[RFC PATCH v2 06/11] page-pool: add device memory support

Jesper Dangaard Brouer jbrouer at redhat.com
Tue Aug 22 12:24:34 UTC 2023



On 22/08/2023 08.05, Mina Almasry wrote:
> On Sat, Aug 19, 2023 at 2:51 AM Jesper Dangaard Brouer
> <jbrouer at redhat.com> wrote:
>>
>> On 10/08/2023 03.57, Mina Almasry wrote:
>>> Overload the LSB of struct page* to indicate that it's a page_pool_iov.
>>>
>>> Refactor mm calls on struct page * into helpers, and add page_pool_iov
>>> handling on those helpers. Modify callers of these mm APIs with calls to
>>> these helpers instead.
>>>
>>
>> I don't like of this approach.
>> This is adding code to the PP (page_pool) fast-path in multiple places.
>>
>> I've not had time to run my usual benchmarks, which are here:
>>
>> https://github.com/netoptimizer/prototype-kernel/blob/master/kernel/lib/bench_page_pool_simple.c
>>
> 
> I ported over this benchmark to my tree and ran it, my results:
> 

What CPU is this and GHz?  (I guess 2.6 GHz based on results).

(It looks like this CPU is more efficient, instructions per cycles, than 
my E5-1650 v4 @ 3.60GHz).

> net-next @ b44693495af8
> https://pastebin.com/raw/JuU7UQXe
> 
> + Jakub's memory-provider APIs:
> https://pastebin.com/raw/StMBhetn
> 
> + devmem TCP changes:
> https://pastebin.com/raw/mY1L6U4r
> 

Only a single cycle slowdown for "page_pool01_fast_path".
 From 10 cycles to 11 cycles.

> + intentional regression just to make sure the benchmark is working:
> https://pastebin.com/raw/wqWhcJdG
> 
> I don't seem to be able to detect a regression with this series as-is,
> but I'm not that familiar with the test and may be doing something
> wrong or misinterpreting the results. Does this look ok to you?
> 

The performance results are better than I expected.  The small
regression from 10 cycles to 11 cycles is actually 10%, but I expect
with some likely/unlikely instrumentation we can "likely" remove this again.

So, this change actually looks acceptable from a performance PoV.
I still think this page_pool_iov is very invasive to page_pool, but
maybe it is better to hide this "uglyness" inside page_pool.

The test primarily tests fast-path, and you also add "if" statements to
all the DMA operations, which is not part of this benchmark.  Perhaps we 
can add unlikely statements, or inspect (objdump) the ASM to check code 
priorities the original page based "provider".

>> But I'm sure it will affect performance.

Material shown

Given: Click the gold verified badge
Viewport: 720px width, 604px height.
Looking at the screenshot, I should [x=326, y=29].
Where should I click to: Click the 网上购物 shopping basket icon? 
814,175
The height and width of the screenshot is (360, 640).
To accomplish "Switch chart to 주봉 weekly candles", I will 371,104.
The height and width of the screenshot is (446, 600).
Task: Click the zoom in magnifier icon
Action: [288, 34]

What this exercise asks
[1] In the page pool thread, which CPU does the reviewer compare the benchmark results against?
[2] Copy the page pool thread word for word, everything from "Jesper Dangaard Brouer jbrouer" down to "it's a page_pool_iov.".

Set of answers
[1] An E5-1650 v4 @ 3.60GHz.

[2]
Jesper Dangaard Brouer jbrouer at redhat.com
Tue Aug 22 12:24:34 UTC 2023



On 22/08/2023 08.05, Mina Almasry wrote:
> On Sat, Aug 19, 2023 at 2:51 AM Jesper Dangaard Brouer
> <jbrouer at redhat.com> wrote:
>>
>> On 10/08/2023 03.57, Mina Almasry wrote:
>>> Overload the LSB of struct page* to indicate that it's a page_pool_iov.